I think this is important for writers to remember: we’re never going to be happy with anything we’ve written the first time we’ve written it because it is never going to be perfect the first time. That is what revision is for. A first draft is exactly what it means. It is the bare bones, the plan, the blueprint of the story that will be developed into something wonderful over time. Don’t be so hard on yourself; we’ve all heard the saying “practice makes perfect,” and writing is not an exception. The only way to be good at writing is to write more.

“Write drunk. Edit sober.”

I first learned about the juice of creativity when I traveled to Cinque Terre, Italy two summers ago. This “juice” was actually Absinthe, and authors would drink it to encourage creativity. Upon returning to university classes, I decided to give the writing drunk thing a try. I wrote some essays whilst drinking, and edited them the following morning. And I must say I wrote some of the best damn essays I’ve ever written in my life under the influence of various creative juices. So, I guess, don’t be afraid to get the creative juices flowing with a tasty beverage. Just don’t forget to edit when you’ve sobered up.

“There is nothing to writing. All you do is sit down at a typewriter and bleed.”

Something phenomenal and worthwhile can be written when we put our whole heart into it. Our work is our blood: we are sharing what is inside of us with whoever wishes to read it. I supposed it’s quite simple: don’t hold back.
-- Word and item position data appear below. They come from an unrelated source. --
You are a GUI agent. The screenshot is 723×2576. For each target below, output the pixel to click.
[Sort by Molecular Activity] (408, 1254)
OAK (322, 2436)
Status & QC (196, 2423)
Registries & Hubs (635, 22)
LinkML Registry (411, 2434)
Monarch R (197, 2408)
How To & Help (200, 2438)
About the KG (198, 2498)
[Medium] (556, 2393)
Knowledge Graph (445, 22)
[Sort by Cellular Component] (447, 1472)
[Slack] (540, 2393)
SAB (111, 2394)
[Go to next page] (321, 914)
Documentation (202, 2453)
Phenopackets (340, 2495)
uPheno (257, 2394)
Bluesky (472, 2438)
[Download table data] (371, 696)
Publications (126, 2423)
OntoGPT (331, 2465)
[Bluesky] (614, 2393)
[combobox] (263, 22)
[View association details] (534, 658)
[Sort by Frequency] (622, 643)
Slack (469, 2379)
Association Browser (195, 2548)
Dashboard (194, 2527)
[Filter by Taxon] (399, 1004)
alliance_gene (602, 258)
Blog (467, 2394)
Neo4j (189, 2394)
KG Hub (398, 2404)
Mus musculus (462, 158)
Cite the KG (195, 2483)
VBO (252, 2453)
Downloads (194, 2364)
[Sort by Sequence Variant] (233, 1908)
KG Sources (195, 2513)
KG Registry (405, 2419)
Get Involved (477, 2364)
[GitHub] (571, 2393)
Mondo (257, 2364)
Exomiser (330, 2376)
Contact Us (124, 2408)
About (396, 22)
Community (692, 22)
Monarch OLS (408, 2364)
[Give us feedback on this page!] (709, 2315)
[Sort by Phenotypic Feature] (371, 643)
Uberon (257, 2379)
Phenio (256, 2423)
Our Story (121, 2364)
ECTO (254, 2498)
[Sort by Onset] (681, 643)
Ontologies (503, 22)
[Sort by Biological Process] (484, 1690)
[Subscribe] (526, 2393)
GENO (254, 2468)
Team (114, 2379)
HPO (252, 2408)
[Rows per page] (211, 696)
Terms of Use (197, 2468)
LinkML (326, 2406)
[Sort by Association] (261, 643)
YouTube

“As a writer, you should not judge, you should understand.”

As writers, we shouldn’t judge different lifestyles because we need to understand them in order to write about them. Everyone has the potential to be a character, and if we judge them, we aren’t utilizing their experiences. Their experiences could expand our writing, but only if we are open to that expansion.

“All you have to do is write one true sentence. Write the truest sentence that you know.”

This relates to previous quotes mentioned in this blog: stay true to the emotions we are writing about. Hemingway utilized simplicity, refraining from using subordinating conjunctions. Sometimes it is unnecessary  to have an elaborate sentence laced with descriptive language in order to convey truth; simply write the truth.

These are further quotes worth putting above your writing desk. Or you can do as I’ve done and make it your desktop background. What do you think? Does Hemingway’s advice make you want to write more simply and honestly?